Despite the struggle, serving in the Spartan army was the end-all-be-all for Spartan citizens. 

The Assembly

When Spartan citizens were in Sparta, they were expected to participate in the management of the state. All Spartan citizens were part of the Assembly, which was the city’s main legislative body. 

This group would elect the gerousia and the ephors, the first being a council of elders and the second a small group of five people who would enforce the laws in Sparta. There were also two kings — called the “first Spartans” — who played a key role in Spartan lawmaking, 

“The Elders”

Spartan citizens who were too old to fight remained in Sparta and were called “elders.” Many of them held important political positions, but even those who didn’t were held in high regard, especially if they had had a long history of success and glory on the battlefield. 

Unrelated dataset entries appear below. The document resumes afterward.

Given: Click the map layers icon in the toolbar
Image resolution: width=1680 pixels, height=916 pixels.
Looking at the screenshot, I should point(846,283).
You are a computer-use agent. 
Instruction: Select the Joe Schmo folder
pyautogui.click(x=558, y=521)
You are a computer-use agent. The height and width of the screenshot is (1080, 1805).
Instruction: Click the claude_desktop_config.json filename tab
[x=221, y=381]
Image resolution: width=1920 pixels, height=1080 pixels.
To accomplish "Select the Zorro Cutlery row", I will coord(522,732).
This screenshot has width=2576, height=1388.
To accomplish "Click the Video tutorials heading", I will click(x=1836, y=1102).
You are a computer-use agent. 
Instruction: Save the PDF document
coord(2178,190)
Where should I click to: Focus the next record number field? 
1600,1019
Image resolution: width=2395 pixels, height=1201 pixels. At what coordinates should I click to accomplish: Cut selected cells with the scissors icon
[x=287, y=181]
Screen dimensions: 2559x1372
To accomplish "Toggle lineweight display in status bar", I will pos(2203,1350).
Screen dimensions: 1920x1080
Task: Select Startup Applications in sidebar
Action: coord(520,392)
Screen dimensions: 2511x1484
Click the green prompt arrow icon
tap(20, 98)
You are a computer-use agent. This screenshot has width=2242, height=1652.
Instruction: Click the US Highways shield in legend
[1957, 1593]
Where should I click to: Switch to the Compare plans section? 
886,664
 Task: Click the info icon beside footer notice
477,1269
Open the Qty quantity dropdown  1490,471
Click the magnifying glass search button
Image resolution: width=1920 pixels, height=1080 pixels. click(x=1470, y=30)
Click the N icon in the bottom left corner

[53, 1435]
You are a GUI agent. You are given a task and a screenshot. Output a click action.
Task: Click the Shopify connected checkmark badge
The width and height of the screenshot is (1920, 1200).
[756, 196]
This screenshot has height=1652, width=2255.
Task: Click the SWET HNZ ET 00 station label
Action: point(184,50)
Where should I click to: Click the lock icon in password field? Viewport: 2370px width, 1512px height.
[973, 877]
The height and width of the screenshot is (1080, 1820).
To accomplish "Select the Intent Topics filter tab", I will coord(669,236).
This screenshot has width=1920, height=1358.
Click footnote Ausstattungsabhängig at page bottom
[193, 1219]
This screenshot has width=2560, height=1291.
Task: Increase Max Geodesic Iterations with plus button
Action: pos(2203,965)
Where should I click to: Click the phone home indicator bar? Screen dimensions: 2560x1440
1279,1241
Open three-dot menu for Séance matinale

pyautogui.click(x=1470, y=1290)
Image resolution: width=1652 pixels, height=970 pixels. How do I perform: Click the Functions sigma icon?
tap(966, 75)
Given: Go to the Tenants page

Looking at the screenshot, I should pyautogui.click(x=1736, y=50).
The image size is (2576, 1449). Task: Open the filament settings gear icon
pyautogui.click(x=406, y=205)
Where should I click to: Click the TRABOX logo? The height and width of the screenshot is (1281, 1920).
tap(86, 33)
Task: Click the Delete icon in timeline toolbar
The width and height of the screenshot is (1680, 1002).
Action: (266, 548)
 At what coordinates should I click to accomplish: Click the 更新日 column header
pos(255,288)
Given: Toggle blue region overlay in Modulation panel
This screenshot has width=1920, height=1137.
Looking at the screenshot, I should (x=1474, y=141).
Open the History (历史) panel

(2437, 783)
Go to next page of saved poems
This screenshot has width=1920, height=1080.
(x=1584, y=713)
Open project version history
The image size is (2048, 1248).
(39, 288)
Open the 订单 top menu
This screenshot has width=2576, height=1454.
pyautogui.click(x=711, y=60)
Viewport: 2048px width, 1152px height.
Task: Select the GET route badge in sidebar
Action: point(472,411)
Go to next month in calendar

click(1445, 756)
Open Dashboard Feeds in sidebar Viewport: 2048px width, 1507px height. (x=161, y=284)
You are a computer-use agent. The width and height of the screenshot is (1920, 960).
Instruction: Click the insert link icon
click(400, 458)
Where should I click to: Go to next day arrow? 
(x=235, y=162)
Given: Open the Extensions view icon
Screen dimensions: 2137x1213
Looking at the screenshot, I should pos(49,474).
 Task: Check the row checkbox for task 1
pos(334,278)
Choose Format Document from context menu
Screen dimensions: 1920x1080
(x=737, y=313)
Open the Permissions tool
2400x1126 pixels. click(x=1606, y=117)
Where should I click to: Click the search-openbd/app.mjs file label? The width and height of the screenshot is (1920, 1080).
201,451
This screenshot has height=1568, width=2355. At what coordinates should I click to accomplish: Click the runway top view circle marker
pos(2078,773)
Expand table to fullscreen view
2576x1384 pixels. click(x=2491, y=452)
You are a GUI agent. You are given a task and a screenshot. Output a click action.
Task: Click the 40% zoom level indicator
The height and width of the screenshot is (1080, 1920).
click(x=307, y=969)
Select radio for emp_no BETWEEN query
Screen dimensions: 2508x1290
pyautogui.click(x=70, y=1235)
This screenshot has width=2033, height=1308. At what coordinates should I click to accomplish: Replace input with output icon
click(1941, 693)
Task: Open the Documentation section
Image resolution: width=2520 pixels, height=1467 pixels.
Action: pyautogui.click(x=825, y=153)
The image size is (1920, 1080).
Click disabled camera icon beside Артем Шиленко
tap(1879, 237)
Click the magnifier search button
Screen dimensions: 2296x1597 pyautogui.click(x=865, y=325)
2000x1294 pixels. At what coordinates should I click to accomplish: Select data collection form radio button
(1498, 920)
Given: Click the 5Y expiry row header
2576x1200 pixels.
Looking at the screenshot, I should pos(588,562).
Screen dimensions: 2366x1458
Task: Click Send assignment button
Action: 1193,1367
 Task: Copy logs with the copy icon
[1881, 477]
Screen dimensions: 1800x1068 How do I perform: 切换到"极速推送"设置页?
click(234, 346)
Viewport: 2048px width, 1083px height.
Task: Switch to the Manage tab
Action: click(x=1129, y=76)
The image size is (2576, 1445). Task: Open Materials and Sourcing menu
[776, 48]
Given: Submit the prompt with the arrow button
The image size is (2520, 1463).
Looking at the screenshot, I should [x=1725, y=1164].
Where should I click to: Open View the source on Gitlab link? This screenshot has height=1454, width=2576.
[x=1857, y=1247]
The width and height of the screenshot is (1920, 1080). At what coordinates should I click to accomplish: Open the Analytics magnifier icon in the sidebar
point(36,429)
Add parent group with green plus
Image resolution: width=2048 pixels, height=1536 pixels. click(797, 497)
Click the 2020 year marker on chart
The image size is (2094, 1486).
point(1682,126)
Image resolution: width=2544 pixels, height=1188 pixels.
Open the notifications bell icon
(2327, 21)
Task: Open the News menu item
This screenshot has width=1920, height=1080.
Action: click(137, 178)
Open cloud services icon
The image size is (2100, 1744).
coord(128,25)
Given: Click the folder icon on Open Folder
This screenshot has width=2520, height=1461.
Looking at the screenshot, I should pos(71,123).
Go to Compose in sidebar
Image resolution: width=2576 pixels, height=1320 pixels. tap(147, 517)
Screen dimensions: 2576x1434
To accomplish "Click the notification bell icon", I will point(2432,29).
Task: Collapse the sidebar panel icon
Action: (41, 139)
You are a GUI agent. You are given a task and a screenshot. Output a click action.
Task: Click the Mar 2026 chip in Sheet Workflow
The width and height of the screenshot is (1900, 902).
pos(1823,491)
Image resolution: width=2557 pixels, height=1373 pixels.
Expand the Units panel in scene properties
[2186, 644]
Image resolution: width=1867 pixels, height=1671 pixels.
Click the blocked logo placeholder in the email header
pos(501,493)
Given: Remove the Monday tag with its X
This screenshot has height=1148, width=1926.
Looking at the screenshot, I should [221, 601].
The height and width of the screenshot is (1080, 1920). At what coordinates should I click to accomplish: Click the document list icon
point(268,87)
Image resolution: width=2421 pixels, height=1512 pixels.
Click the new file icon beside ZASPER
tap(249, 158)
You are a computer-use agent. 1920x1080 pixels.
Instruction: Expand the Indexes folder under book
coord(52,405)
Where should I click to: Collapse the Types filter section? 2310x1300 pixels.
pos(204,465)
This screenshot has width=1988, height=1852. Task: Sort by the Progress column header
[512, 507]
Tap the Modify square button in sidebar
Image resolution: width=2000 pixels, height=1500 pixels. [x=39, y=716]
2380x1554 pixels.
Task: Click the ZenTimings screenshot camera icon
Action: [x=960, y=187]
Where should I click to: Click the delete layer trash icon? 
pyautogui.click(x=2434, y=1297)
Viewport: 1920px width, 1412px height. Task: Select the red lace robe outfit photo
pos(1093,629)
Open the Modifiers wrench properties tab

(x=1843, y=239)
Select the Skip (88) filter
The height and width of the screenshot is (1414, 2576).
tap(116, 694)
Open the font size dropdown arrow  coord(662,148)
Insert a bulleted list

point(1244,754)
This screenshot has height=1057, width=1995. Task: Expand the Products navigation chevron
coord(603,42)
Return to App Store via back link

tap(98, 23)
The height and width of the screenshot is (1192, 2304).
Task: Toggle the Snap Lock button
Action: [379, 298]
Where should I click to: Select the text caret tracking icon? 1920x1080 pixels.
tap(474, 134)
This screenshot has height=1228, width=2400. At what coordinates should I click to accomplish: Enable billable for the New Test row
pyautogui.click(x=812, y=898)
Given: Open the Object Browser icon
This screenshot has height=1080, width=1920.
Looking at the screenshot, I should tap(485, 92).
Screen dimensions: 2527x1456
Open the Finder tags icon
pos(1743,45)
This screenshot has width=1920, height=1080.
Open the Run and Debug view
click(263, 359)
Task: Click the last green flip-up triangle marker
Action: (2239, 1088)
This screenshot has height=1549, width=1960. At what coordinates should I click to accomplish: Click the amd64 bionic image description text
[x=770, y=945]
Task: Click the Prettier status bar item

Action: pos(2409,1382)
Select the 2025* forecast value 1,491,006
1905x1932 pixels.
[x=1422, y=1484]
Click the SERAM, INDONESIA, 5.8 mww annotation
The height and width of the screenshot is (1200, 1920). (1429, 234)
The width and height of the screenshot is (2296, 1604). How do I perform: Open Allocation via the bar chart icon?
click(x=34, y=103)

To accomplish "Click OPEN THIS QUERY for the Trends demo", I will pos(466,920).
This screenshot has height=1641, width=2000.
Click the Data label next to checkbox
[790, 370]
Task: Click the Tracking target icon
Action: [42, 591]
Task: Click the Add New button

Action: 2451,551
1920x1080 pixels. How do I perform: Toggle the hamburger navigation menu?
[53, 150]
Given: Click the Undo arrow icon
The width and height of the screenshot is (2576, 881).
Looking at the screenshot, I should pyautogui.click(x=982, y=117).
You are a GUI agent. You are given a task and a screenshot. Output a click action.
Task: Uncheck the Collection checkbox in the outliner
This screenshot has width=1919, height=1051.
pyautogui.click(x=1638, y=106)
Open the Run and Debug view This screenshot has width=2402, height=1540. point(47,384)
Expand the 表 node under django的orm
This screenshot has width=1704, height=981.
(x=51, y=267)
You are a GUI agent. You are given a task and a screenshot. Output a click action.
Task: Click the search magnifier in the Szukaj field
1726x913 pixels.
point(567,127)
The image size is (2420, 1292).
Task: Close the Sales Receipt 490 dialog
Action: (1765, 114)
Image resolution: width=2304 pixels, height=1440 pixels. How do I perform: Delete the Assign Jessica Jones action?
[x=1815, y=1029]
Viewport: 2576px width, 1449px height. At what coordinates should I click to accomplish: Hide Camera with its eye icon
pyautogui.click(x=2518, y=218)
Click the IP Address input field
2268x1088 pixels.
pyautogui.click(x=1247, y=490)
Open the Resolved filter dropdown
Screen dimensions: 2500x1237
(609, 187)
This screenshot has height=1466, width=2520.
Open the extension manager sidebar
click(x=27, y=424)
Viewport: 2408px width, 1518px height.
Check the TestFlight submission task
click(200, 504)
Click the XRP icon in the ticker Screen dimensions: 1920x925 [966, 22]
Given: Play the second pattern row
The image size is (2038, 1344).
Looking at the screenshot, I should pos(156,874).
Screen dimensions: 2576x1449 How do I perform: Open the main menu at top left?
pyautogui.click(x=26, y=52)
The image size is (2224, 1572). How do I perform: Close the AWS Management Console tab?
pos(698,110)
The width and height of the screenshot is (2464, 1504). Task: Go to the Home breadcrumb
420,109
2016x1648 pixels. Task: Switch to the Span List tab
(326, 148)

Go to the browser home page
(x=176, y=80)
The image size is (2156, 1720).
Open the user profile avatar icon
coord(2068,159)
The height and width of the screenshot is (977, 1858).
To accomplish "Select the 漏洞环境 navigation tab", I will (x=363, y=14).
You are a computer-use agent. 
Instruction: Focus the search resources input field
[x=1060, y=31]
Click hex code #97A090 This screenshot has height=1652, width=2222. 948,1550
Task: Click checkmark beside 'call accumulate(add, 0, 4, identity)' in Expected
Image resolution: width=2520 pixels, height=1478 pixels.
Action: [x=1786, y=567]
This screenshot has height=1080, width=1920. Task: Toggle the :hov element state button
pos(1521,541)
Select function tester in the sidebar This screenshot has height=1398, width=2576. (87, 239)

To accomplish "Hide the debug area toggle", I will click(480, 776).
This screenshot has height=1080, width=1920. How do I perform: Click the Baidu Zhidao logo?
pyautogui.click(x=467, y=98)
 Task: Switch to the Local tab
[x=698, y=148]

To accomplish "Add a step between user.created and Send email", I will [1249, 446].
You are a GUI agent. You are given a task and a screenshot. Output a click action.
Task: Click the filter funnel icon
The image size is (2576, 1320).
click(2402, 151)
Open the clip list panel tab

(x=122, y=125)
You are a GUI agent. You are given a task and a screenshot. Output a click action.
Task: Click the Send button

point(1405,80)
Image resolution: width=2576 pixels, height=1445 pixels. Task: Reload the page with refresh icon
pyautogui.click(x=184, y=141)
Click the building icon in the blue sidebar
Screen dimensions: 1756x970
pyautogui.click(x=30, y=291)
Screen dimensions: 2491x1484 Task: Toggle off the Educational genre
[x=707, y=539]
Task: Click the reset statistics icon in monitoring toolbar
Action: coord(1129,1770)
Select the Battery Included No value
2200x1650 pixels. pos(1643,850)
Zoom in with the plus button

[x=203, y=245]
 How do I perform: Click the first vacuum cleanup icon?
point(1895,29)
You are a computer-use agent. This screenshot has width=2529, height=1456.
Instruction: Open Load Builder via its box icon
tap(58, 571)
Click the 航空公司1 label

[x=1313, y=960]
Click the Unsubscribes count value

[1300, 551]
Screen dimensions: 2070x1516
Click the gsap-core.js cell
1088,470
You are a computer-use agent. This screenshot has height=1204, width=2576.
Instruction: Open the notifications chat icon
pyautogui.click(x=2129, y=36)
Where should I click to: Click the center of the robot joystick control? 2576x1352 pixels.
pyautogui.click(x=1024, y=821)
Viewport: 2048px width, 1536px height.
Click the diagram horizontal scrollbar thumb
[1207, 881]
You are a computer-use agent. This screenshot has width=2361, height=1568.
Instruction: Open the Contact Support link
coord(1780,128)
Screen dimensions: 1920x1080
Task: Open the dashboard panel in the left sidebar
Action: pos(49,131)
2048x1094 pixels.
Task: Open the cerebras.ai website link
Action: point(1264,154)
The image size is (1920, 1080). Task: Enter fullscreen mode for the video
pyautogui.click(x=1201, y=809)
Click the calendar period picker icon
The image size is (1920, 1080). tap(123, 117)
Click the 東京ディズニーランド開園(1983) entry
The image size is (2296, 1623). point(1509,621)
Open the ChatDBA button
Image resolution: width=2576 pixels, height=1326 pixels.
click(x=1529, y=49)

Those who made it to this status truly were at the top of Spartan society. 

The Spartans that Made Sparta Famous

In truth, Spartan citizens and Spartiates made up a very small percentage of Spartan society. But they held all the wealth and power, and wrote all the stories we know about Spartan history. 

It was from their way of life that we get modern words such as “spartan” and “laconic,” but there were many other Spartans whose stories we will never know. 

Nevertheless, the extreme conditions of Spartan citizenship, as well as their unique privileges, helped Sparta stand out in the ancient world, as well as make it the feared military powerhouse it became.